Evolution Diverted proposes that humiliating conditions imposed on humanity early in our existence produced oversensitivity to the affect of Shame. Societies having rarely learned to deal rationally with Shame, ways to escape its feelings became the norm. They play a major role in our dysfunction. The maneuvers meant to evade the Shame-based emotions are categorized into four types: Attack-Other, Attack-Self, Avoidance, and Withdrawal. (There’s an appendix in the book discussing these defenses in depth.)

Since this new coronavirus is the third virus in recent memory to originate in China, it’s not surprising that intense Shame flooded the Chinese people over the outbreak. In the first article in this series, we discussed the initial use of the defense of Avoidance by party officials and local authorities.

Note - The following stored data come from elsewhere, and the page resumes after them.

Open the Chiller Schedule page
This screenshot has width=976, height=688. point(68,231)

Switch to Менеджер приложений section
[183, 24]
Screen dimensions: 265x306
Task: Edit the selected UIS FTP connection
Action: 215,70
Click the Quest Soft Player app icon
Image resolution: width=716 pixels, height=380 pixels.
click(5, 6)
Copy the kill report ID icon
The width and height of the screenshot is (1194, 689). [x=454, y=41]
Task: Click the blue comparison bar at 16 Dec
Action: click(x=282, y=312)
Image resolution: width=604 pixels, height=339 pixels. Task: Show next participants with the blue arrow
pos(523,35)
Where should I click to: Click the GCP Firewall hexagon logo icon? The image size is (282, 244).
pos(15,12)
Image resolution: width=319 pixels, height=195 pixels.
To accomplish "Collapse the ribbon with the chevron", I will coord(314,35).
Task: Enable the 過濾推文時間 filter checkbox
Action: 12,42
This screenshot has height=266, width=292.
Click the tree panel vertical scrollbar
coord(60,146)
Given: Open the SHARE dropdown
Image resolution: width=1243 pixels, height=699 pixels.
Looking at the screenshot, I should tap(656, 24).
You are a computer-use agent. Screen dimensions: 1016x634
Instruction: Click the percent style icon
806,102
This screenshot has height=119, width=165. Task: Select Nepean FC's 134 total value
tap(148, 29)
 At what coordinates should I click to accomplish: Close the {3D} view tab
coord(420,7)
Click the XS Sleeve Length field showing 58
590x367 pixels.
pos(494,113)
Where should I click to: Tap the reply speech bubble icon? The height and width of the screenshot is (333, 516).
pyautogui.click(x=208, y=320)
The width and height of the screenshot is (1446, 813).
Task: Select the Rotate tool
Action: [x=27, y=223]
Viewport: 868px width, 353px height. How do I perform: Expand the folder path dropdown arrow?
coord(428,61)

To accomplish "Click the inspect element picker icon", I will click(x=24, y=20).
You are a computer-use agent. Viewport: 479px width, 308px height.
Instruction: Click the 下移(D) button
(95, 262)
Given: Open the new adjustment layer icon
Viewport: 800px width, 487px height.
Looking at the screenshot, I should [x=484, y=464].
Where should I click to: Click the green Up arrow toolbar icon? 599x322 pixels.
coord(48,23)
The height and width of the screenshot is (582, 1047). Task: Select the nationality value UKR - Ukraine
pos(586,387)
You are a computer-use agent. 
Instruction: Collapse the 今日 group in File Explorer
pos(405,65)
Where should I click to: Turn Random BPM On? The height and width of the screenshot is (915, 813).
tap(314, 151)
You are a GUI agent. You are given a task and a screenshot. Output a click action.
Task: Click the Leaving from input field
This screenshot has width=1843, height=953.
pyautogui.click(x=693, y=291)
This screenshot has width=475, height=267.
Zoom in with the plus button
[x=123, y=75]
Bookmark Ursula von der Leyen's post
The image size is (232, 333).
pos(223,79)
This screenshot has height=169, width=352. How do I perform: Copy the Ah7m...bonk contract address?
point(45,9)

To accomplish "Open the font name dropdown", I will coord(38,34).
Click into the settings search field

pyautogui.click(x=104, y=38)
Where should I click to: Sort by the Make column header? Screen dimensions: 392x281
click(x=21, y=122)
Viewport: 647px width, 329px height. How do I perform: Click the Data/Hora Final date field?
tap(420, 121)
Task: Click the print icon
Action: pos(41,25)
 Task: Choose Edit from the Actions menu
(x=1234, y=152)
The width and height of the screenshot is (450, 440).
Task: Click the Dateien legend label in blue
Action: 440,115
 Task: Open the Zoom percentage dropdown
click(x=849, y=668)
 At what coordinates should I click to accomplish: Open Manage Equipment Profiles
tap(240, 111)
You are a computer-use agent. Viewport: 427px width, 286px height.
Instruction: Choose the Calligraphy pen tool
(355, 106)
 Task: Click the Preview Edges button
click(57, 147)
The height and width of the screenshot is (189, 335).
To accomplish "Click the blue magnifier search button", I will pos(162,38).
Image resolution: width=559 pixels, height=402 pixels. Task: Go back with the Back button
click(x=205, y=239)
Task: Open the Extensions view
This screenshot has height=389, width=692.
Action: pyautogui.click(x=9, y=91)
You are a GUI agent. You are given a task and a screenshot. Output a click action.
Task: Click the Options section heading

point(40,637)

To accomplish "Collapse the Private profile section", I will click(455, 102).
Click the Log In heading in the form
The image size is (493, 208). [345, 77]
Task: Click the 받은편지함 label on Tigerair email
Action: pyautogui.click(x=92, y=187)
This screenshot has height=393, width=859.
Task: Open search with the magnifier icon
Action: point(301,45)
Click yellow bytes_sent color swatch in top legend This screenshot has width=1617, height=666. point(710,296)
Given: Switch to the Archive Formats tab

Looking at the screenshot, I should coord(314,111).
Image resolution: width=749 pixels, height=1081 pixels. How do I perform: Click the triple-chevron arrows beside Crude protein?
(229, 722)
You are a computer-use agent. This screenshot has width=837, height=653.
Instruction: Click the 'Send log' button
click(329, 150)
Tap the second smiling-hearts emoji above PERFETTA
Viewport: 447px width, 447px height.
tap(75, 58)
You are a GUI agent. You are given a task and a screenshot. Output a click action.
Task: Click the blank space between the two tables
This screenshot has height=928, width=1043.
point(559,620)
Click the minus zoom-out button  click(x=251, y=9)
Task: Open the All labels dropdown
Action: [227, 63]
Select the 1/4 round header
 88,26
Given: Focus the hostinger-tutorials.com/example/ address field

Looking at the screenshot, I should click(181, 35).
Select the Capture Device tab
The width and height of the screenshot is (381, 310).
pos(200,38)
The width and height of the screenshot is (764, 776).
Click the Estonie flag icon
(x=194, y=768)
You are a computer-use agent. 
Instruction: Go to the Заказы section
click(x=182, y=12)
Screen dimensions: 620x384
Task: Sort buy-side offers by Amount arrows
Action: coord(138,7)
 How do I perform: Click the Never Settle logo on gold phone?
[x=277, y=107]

That attitude in the leadership was soon followed by Attack-Other in the population at large…with hearty support from the government. Xenophobia became rampant, with utterly irrational thinking leading to the shunning and forcible quarantining of foreigners. The attitude became so corrosive that companies from other nations with facilities in China were soon considering repatriating their Chinese operations. Sadly, the xenophobia had a racist component: people from Africa living in China often found themselves viciously shunned.

Attack-Other behavior in relation to Covid-19 was, of course, not restricted to China. In India, Muslims were soon accused of being a source of infection, leading to an increase in Hindu attacks on them. In Great Britain, cellular towers were set on fire, recent technical advances being rumored to enhance vulnerability to infection. In the U.S., absurd conspiracy theories directed at Bill Gates drew huge followings, while the president, a man with no tolerance for Shame-emotions, modeled Attack-Other for the nation by directing his ire at China, the W.H.O., state governors, the press, et al.

The earliest mass appearance of the Attack-Other defense was in the wars of the gods of Mesopotamia. The enjoyment of life for the people of a Mesopotamian city relied on their enthrallment with the culture’s prime focus of interest, its deified supreme ruler, their city’s Anunnaki lord. If the positive affects of Enjoyment and Interest, wrapped up in loving devotion to their god, were ever seriously impeded, the affect of Shame would be roused, since Shame is experienced when the positive affects are interrupted. That’s what took place in Mesopotamia whenever lusts for power and wealth in the lords of two different cities would lead to war. It then would be easy for each god (and the king serving him) to whip up Attack-Other hatred in the city’s warriors.

The communal path from Shame to Attack-Other has been well travelled ever since. Of course, we are responding to the pandemic with other negative affects, like Fear and Distress. Yet Shame causes us the most trouble, via the dysfunctional defenses, like Attack-Other, that we use to keep from dealing with the awful feelings it involves.